== Source material ==
****
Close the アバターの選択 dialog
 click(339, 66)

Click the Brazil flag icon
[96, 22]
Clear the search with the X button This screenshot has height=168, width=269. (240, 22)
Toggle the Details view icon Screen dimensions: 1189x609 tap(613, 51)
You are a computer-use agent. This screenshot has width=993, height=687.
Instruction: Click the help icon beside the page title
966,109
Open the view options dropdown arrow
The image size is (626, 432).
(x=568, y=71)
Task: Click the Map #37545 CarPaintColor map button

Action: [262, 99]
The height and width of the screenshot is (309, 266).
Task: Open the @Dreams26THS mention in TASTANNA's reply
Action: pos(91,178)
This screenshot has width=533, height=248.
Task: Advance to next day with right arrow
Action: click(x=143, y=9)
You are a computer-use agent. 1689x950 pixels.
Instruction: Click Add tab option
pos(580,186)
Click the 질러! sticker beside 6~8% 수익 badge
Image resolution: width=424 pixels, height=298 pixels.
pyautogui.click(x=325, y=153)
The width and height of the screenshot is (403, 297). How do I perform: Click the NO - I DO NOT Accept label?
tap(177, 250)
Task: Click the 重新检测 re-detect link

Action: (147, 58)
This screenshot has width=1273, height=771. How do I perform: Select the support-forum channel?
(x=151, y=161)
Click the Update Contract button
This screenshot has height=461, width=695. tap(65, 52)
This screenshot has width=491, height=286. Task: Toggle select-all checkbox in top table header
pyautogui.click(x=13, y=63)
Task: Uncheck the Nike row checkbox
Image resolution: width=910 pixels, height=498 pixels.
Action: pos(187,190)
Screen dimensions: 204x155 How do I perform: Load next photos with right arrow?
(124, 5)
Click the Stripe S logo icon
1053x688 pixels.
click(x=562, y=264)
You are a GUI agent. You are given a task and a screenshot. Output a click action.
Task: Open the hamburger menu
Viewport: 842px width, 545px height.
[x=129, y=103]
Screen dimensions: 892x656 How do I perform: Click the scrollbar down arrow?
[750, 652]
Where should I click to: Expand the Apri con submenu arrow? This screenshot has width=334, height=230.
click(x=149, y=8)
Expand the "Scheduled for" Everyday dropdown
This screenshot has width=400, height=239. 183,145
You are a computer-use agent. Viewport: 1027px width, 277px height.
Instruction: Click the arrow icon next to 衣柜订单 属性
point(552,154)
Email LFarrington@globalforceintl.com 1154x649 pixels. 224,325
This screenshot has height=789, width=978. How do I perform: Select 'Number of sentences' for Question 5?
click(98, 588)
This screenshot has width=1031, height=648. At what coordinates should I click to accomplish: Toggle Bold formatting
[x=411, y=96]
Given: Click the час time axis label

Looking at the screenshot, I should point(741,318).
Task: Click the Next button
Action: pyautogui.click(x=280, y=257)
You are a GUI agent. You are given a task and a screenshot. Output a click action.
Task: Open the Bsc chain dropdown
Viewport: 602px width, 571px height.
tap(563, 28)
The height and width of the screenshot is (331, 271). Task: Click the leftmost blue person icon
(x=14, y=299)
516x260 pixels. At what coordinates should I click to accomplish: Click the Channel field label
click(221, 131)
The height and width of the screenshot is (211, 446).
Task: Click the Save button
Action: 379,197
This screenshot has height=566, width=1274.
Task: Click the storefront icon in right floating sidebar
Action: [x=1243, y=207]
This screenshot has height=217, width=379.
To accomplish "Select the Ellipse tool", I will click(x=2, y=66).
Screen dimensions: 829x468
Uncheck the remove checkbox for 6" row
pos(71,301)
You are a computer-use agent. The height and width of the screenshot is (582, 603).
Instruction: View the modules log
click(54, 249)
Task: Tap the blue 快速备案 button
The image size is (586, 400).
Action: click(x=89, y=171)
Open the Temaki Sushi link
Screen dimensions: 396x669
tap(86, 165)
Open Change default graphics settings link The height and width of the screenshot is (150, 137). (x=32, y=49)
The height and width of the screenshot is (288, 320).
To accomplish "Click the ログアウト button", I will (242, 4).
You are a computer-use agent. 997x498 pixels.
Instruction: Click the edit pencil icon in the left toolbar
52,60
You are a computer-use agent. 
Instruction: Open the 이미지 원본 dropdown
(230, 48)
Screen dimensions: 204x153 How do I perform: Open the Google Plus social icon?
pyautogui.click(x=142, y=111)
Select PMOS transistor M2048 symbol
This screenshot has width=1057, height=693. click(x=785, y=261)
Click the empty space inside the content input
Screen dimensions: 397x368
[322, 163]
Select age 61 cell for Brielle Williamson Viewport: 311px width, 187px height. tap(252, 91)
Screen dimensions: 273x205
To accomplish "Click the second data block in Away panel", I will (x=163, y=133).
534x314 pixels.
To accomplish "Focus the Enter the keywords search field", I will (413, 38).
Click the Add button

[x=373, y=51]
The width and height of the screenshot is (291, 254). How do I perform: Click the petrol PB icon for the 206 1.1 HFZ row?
****
== What you will do ==
Copy each line in the listing where "agent" appears.

== Exercise result ==
You are a computer-use agent. This screenshot has width=993, height=687.
You are a computer-use agent. 1689x950 pixels.
You are a GUI agent. You are given a task and a screenshot. Output a click action.
You are a computer-use agent. Viewport: 1027px width, 277px height.
You are a GUI agent. You are given a task and a screenshot. Output a click action.
You are a computer-use agent. The height and width of the screenshot is (582, 603).
You are a computer-use agent. 997x498 pixels.
You are a computer-use agent. 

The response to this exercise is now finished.